Activity: Reproduce the records exactly, beginning with their first line and ending with the line that contains "Task: Click the Herzlich", and output nothing more.

Data entries:
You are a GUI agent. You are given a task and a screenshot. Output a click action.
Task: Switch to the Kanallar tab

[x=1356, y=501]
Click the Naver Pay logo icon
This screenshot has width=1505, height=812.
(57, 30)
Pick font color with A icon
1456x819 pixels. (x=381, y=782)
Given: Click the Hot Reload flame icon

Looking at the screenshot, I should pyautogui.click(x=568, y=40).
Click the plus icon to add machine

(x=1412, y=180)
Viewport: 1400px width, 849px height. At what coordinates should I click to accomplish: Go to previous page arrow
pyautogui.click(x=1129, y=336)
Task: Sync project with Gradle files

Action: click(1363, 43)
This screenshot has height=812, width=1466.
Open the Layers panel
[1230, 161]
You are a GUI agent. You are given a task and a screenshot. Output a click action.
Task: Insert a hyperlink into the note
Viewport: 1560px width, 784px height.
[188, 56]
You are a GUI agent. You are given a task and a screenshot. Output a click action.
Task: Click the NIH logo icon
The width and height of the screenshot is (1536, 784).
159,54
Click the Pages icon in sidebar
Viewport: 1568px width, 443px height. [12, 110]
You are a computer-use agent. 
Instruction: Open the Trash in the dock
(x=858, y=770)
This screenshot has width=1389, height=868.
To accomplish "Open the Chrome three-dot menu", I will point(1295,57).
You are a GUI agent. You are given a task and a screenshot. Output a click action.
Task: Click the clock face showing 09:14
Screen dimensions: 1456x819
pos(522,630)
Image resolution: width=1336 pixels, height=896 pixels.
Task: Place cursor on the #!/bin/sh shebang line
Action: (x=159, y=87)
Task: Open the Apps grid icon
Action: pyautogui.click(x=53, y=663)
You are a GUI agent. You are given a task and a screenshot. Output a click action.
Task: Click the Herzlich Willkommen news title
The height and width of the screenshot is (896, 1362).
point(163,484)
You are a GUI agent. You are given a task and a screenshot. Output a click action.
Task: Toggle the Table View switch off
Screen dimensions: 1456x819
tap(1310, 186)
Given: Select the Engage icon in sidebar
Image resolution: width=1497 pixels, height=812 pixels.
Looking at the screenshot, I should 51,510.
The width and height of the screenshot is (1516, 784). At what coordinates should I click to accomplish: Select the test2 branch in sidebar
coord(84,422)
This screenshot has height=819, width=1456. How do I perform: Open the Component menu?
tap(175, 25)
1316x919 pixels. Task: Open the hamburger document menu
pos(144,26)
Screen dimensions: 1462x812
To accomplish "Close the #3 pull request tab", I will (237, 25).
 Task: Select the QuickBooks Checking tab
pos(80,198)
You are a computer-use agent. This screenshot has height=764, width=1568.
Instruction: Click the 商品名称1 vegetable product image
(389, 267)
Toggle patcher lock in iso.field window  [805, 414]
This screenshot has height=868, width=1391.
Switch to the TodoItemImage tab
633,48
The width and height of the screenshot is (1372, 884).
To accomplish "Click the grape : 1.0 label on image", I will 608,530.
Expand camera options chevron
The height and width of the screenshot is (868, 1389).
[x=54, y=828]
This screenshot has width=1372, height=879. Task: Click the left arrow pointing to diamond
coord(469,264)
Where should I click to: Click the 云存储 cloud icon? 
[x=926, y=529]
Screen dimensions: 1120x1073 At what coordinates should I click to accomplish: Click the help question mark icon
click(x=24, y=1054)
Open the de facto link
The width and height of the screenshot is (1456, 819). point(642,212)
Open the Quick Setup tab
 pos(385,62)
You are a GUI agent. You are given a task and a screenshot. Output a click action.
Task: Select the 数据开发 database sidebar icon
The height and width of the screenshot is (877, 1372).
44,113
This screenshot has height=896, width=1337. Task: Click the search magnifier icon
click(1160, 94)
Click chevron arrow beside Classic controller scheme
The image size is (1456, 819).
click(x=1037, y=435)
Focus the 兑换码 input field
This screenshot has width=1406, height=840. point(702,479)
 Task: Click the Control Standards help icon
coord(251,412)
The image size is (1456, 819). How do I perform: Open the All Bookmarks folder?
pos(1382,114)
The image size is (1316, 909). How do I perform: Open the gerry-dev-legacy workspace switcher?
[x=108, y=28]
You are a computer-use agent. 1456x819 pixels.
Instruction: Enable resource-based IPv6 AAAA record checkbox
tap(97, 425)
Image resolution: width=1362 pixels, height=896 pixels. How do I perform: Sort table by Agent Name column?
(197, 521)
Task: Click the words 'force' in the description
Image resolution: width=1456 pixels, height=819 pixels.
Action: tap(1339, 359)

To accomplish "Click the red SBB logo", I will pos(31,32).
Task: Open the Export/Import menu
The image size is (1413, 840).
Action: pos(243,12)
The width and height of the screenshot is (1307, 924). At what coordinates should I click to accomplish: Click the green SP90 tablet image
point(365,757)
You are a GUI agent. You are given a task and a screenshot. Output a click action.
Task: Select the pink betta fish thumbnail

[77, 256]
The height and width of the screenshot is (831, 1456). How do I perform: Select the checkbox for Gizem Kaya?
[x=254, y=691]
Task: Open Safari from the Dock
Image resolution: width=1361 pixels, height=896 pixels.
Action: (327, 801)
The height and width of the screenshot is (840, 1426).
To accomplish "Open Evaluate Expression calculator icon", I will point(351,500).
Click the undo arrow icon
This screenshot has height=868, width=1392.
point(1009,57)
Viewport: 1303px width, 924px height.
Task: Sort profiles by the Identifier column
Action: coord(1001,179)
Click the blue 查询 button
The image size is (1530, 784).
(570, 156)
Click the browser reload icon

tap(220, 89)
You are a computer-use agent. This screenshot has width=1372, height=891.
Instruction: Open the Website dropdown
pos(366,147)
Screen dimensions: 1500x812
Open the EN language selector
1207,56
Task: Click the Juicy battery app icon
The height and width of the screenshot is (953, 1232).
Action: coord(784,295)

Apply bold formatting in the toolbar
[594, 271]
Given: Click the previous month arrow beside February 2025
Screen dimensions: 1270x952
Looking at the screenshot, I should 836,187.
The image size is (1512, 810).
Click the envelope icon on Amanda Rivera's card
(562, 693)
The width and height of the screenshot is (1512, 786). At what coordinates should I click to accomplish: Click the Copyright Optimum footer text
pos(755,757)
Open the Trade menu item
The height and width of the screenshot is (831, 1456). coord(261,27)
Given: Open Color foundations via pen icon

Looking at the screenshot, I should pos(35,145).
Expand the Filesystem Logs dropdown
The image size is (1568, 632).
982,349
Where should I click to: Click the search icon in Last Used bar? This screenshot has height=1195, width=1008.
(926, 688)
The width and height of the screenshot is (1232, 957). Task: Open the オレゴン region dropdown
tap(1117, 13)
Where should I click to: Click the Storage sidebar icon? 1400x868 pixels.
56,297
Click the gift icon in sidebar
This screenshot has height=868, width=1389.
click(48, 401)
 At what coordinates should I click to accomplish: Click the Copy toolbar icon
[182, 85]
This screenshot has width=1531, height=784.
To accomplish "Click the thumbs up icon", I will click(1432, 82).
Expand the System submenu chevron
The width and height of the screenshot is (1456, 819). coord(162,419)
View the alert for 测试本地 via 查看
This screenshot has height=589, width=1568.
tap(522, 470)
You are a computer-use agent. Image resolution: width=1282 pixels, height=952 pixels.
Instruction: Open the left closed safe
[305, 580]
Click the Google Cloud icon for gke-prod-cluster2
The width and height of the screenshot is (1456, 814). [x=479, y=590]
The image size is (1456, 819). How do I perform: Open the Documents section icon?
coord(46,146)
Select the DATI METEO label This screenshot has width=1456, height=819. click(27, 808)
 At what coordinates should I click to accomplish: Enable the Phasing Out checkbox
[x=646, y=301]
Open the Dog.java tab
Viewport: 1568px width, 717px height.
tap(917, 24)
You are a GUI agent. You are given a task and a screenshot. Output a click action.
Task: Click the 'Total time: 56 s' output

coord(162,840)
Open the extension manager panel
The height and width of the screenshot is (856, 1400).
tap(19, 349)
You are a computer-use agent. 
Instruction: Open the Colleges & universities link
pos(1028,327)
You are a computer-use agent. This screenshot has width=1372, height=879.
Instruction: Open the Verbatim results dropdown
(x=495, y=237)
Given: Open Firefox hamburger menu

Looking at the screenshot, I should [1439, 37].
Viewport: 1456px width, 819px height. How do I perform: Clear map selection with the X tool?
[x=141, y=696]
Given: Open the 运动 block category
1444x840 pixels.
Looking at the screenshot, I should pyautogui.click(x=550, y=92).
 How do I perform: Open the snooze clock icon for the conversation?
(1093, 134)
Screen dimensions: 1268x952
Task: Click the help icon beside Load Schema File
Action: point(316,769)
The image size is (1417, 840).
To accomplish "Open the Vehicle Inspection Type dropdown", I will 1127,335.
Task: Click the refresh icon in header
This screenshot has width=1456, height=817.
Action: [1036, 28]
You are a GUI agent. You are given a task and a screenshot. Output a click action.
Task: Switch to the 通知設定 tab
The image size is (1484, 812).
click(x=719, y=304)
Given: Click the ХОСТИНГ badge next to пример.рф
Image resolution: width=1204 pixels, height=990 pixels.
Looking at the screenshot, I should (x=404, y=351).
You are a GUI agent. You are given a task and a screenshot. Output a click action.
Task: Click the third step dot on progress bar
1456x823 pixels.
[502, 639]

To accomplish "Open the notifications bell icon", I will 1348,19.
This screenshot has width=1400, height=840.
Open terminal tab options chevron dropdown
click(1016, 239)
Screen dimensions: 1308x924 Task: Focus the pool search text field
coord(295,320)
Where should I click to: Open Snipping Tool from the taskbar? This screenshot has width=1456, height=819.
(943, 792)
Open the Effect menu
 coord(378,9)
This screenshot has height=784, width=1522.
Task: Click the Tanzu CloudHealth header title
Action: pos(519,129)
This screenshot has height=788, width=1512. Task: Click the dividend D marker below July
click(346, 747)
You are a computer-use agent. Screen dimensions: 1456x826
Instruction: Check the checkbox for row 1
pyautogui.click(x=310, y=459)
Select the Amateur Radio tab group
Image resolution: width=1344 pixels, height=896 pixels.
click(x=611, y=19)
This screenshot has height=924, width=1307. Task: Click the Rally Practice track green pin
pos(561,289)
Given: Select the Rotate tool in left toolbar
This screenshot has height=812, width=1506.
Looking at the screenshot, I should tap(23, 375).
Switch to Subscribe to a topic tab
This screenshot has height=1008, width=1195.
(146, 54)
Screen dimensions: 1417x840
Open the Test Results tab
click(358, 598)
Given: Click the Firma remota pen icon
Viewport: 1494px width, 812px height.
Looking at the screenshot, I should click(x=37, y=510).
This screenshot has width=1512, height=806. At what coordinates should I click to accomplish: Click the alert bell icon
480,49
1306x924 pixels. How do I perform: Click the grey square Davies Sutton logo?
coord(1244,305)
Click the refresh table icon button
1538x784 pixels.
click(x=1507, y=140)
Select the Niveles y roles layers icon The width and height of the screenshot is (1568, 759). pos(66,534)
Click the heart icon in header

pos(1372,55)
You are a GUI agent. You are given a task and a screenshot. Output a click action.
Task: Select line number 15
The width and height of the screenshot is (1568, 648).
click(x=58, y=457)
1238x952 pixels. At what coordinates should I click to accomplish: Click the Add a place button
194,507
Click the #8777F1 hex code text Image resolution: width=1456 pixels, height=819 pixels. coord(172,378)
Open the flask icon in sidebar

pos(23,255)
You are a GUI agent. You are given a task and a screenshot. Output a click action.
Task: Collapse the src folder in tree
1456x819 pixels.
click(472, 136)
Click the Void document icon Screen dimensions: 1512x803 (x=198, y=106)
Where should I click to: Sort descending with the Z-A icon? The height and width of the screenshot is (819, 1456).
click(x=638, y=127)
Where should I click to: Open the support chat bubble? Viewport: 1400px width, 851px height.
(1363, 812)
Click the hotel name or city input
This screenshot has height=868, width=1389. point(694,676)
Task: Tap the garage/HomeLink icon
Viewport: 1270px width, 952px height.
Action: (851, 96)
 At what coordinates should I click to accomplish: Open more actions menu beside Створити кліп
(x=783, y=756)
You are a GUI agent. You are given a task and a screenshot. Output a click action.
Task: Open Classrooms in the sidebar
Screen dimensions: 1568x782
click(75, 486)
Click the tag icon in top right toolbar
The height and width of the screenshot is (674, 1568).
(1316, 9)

Written response:
You are a GUI agent. You are given a task and a screenshot. Output a click action.
Task: Switch to the Kanallar tab

[x=1356, y=501]
Click the Naver Pay logo icon
This screenshot has width=1505, height=812.
(57, 30)
Pick font color with A icon
1456x819 pixels. (x=381, y=782)
Given: Click the Hot Reload flame icon

Looking at the screenshot, I should pyautogui.click(x=568, y=40).
Click the plus icon to add machine

(x=1412, y=180)
Viewport: 1400px width, 849px height. At what coordinates should I click to accomplish: Go to previous page arrow
pyautogui.click(x=1129, y=336)
Task: Sync project with Gradle files

Action: click(1363, 43)
This screenshot has height=812, width=1466.
Open the Layers panel
[1230, 161]
You are a GUI agent. You are given a task and a screenshot. Output a click action.
Task: Insert a hyperlink into the note
Viewport: 1560px width, 784px height.
[188, 56]
You are a GUI agent. You are given a task and a screenshot. Output a click action.
Task: Click the NIH logo icon
The width and height of the screenshot is (1536, 784).
159,54
Click the Pages icon in sidebar
Viewport: 1568px width, 443px height. [12, 110]
You are a computer-use agent. 
Instruction: Open the Trash in the dock
(x=858, y=770)
This screenshot has width=1389, height=868.
To accomplish "Open the Chrome three-dot menu", I will point(1295,57).
You are a GUI agent. You are given a task and a screenshot. Output a click action.
Task: Click the clock face showing 09:14
Screen dimensions: 1456x819
pos(522,630)
Image resolution: width=1336 pixels, height=896 pixels.
Task: Place cursor on the #!/bin/sh shebang line
Action: (x=159, y=87)
Task: Open the Apps grid icon
Action: pyautogui.click(x=53, y=663)
You are a GUI agent. You are given a task and a screenshot. Output a click action.
Task: Click the Herzlich Willkommen news title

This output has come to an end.